Aller Blumen Königin die Rose Blume der Liebe doch lieber noch als Blume meines Lebens Blume die nicht welkt Blume die ich nicht … sfioro
Immer lebst du in deinem Tun Mit den Spitzen deiner Finger … sfiori … die Welt …
Mari der eine (Cento poesie d’amore a Ladyhawke), Salinas der andere (ital. Übersetzung von La voz a ti debida), bei dem einen endet’s so, bei dem andern beginnt es so.

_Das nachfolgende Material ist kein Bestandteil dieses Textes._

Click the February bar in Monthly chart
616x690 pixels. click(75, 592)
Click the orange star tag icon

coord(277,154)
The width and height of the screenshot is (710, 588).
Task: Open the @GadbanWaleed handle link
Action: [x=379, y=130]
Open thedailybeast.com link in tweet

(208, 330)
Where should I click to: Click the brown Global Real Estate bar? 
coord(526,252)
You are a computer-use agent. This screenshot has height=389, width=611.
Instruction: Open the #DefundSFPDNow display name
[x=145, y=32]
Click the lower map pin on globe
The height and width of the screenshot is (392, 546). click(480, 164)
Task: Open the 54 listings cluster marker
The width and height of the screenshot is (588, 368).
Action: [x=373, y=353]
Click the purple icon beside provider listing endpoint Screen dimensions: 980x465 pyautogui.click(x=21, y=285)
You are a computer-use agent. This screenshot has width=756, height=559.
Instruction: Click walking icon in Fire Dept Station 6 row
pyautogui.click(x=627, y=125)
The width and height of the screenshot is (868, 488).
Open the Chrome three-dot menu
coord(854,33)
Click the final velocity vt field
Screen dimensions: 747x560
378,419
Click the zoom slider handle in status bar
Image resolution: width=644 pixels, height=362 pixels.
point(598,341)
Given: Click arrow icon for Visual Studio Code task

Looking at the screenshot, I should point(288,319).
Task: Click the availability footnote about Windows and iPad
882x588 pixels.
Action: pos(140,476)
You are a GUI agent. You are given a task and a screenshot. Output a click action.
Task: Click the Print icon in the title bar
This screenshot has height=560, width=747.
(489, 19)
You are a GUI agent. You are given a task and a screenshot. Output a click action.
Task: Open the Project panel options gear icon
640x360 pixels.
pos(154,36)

Sfiorire / sfiorare. Welken („verblühen, verwelken“) / berühren („streifen; streifen, nahe sein an; kurz berühren, streifen, andeuten“). Sfioro / sfioro. Sfiorisci / sfiori. Das Welken mag berühren, aber es berührt nichts, intransitiv wie es ist. Es müßte denn ein Berühren geben, das intransitiv ein Alles berührt, das grammatisch im Verb selbst schon vorhanden ist. Ein solche Gleichzeitigkeit von Welken und Berühren wäre der Tod, in dem sich ein Alles vollzieht. Aber im Leben läßt sich niemals in zwei Sprachen der gleiche Gedanke in Worten ausdrücken, die als Gleichung gelten könnten. Es bleibt bei den Gleichnissen und den Netzen, die man um diesen Umstand herum strickt. Spinnt.